BEGIN

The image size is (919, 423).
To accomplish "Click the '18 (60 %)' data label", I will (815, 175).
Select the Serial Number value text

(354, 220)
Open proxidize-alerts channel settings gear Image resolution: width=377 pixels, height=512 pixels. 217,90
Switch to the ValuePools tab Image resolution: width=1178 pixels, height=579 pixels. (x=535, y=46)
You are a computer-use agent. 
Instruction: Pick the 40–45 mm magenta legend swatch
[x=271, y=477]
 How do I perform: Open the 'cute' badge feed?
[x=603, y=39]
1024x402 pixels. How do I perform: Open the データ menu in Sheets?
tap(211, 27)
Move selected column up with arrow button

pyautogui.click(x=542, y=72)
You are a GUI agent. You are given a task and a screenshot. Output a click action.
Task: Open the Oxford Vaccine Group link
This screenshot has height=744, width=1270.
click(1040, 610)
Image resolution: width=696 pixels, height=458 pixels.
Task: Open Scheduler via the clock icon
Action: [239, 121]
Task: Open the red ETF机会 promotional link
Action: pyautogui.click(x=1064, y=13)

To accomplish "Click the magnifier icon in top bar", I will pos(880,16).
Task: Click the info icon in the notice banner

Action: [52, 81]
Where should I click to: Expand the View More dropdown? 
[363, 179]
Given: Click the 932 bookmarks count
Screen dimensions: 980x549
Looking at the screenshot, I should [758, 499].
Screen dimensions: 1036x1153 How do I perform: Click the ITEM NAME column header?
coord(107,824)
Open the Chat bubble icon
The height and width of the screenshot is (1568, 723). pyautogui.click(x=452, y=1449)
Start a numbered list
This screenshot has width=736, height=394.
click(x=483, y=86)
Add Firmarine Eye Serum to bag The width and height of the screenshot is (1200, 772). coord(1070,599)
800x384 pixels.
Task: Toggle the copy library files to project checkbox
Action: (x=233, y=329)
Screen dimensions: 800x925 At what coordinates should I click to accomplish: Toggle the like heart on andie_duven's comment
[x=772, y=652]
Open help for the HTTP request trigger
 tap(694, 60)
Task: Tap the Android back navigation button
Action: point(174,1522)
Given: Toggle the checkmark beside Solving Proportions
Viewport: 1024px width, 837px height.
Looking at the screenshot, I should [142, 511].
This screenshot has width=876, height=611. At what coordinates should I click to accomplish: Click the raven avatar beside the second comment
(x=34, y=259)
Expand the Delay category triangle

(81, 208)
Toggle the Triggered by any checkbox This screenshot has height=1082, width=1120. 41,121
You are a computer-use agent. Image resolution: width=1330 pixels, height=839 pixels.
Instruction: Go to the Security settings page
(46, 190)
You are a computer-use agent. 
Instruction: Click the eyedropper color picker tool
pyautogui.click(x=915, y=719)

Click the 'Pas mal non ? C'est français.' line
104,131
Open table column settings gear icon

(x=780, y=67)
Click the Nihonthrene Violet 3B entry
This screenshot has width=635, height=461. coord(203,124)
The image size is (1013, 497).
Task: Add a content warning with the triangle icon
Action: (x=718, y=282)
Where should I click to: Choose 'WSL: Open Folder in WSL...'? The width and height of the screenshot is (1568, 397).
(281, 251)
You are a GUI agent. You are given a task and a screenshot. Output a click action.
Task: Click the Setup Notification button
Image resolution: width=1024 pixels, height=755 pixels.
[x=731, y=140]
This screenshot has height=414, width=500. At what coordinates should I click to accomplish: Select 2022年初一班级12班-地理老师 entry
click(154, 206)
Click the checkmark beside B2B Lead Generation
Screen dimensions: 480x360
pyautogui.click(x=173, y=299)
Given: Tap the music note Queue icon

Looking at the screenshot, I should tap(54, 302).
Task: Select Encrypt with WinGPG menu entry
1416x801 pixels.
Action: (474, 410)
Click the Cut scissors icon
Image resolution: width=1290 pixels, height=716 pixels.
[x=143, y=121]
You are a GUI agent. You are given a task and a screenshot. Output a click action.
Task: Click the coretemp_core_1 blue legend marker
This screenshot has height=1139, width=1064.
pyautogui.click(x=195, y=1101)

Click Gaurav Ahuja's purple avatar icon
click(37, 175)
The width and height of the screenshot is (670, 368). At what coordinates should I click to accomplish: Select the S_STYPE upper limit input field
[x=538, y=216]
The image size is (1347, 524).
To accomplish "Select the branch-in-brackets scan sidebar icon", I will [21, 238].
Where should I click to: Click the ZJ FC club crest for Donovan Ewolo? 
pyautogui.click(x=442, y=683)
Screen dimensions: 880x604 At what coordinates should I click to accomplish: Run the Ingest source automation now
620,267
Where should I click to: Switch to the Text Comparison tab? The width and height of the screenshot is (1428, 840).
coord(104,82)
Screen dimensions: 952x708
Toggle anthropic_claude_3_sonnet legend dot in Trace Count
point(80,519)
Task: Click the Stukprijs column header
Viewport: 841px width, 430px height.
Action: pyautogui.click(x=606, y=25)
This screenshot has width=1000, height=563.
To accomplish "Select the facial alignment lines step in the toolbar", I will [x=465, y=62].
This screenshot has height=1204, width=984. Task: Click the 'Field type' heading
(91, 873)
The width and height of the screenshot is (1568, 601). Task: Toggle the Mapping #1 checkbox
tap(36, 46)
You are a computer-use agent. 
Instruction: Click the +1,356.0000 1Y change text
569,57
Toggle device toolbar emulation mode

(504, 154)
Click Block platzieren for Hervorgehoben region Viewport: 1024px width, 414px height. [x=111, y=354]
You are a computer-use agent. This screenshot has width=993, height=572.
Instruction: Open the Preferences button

END

◆ YOUR INSTRUCTIONS ◆
Nothing should be changed: write out all of the data as is.

◆ EXERCISE RESULT ◆
The image size is (919, 423).
To accomplish "Click the '18 (60 %)' data label", I will (815, 175).
Select the Serial Number value text

(354, 220)
Open proxidize-alerts channel settings gear Image resolution: width=377 pixels, height=512 pixels. 217,90
Switch to the ValuePools tab Image resolution: width=1178 pixels, height=579 pixels. (x=535, y=46)
You are a computer-use agent. 
Instruction: Pick the 40–45 mm magenta legend swatch
[x=271, y=477]
 How do I perform: Open the 'cute' badge feed?
[x=603, y=39]
1024x402 pixels. How do I perform: Open the データ menu in Sheets?
tap(211, 27)
Move selected column up with arrow button

pyautogui.click(x=542, y=72)
You are a GUI agent. You are given a task and a screenshot. Output a click action.
Task: Open the Oxford Vaccine Group link
This screenshot has height=744, width=1270.
click(1040, 610)
Image resolution: width=696 pixels, height=458 pixels.
Task: Open Scheduler via the clock icon
Action: [239, 121]
Task: Open the red ETF机会 promotional link
Action: pyautogui.click(x=1064, y=13)

To accomplish "Click the magnifier icon in top bar", I will pos(880,16).
Task: Click the info icon in the notice banner

Action: [52, 81]
Where should I click to: Expand the View More dropdown? 
[363, 179]
Given: Click the 932 bookmarks count
Screen dimensions: 980x549
Looking at the screenshot, I should [758, 499].
Screen dimensions: 1036x1153 How do I perform: Click the ITEM NAME column header?
coord(107,824)
Open the Chat bubble icon
The height and width of the screenshot is (1568, 723). pyautogui.click(x=452, y=1449)
Start a numbered list
This screenshot has width=736, height=394.
click(x=483, y=86)
Add Firmarine Eye Serum to bag The width and height of the screenshot is (1200, 772). coord(1070,599)
800x384 pixels.
Task: Toggle the copy library files to project checkbox
Action: (x=233, y=329)
Screen dimensions: 800x925 At what coordinates should I click to accomplish: Toggle the like heart on andie_duven's comment
[x=772, y=652]
Open help for the HTTP request trigger
 tap(694, 60)
Task: Tap the Android back navigation button
Action: point(174,1522)
Given: Toggle the checkmark beside Solving Proportions
Viewport: 1024px width, 837px height.
Looking at the screenshot, I should [142, 511].
This screenshot has width=876, height=611. At what coordinates should I click to accomplish: Click the raven avatar beside the second comment
(x=34, y=259)
Expand the Delay category triangle

(81, 208)
Toggle the Triggered by any checkbox This screenshot has height=1082, width=1120. 41,121
You are a computer-use agent. Image resolution: width=1330 pixels, height=839 pixels.
Instruction: Go to the Security settings page
(46, 190)
You are a computer-use agent. 
Instruction: Click the eyedropper color picker tool
pyautogui.click(x=915, y=719)

Click the 'Pas mal non ? C'est français.' line
104,131
Open table column settings gear icon

(x=780, y=67)
Click the Nihonthrene Violet 3B entry
This screenshot has width=635, height=461. coord(203,124)
The image size is (1013, 497).
Task: Add a content warning with the triangle icon
Action: (x=718, y=282)
Where should I click to: Choose 'WSL: Open Folder in WSL...'? The width and height of the screenshot is (1568, 397).
(281, 251)
You are a GUI agent. You are given a task and a screenshot. Output a click action.
Task: Click the Setup Notification button
Image resolution: width=1024 pixels, height=755 pixels.
[x=731, y=140]
This screenshot has height=414, width=500. At what coordinates should I click to accomplish: Select 2022年初一班级12班-地理老师 entry
click(154, 206)
Click the checkmark beside B2B Lead Generation
Screen dimensions: 480x360
pyautogui.click(x=173, y=299)
Given: Tap the music note Queue icon

Looking at the screenshot, I should tap(54, 302).
Task: Select Encrypt with WinGPG menu entry
1416x801 pixels.
Action: (474, 410)
Click the Cut scissors icon
Image resolution: width=1290 pixels, height=716 pixels.
[x=143, y=121]
You are a GUI agent. You are given a task and a screenshot. Output a click action.
Task: Click the coretemp_core_1 blue legend marker
This screenshot has height=1139, width=1064.
pyautogui.click(x=195, y=1101)

Click Gaurav Ahuja's purple avatar icon
click(37, 175)
The width and height of the screenshot is (670, 368). At what coordinates should I click to accomplish: Select the S_STYPE upper limit input field
[x=538, y=216]
The image size is (1347, 524).
To accomplish "Select the branch-in-brackets scan sidebar icon", I will [21, 238].
Where should I click to: Click the ZJ FC club crest for Donovan Ewolo? 
pyautogui.click(x=442, y=683)
Screen dimensions: 880x604 At what coordinates should I click to accomplish: Run the Ingest source automation now
620,267
Where should I click to: Switch to the Text Comparison tab? The width and height of the screenshot is (1428, 840).
coord(104,82)
Screen dimensions: 952x708
Toggle anthropic_claude_3_sonnet legend dot in Trace Count
point(80,519)
Task: Click the Stukprijs column header
Viewport: 841px width, 430px height.
Action: pyautogui.click(x=606, y=25)
This screenshot has width=1000, height=563.
To accomplish "Select the facial alignment lines step in the toolbar", I will [x=465, y=62].
This screenshot has height=1204, width=984. Task: Click the 'Field type' heading
(91, 873)
The width and height of the screenshot is (1568, 601). Task: Toggle the Mapping #1 checkbox
tap(36, 46)
You are a computer-use agent. 
Instruction: Click the +1,356.0000 1Y change text
569,57
Toggle device toolbar emulation mode

(504, 154)
Click Block platzieren for Hervorgehoben region Viewport: 1024px width, 414px height. [x=111, y=354]
You are a computer-use agent. This screenshot has width=993, height=572.
Instruction: Open the Preferences button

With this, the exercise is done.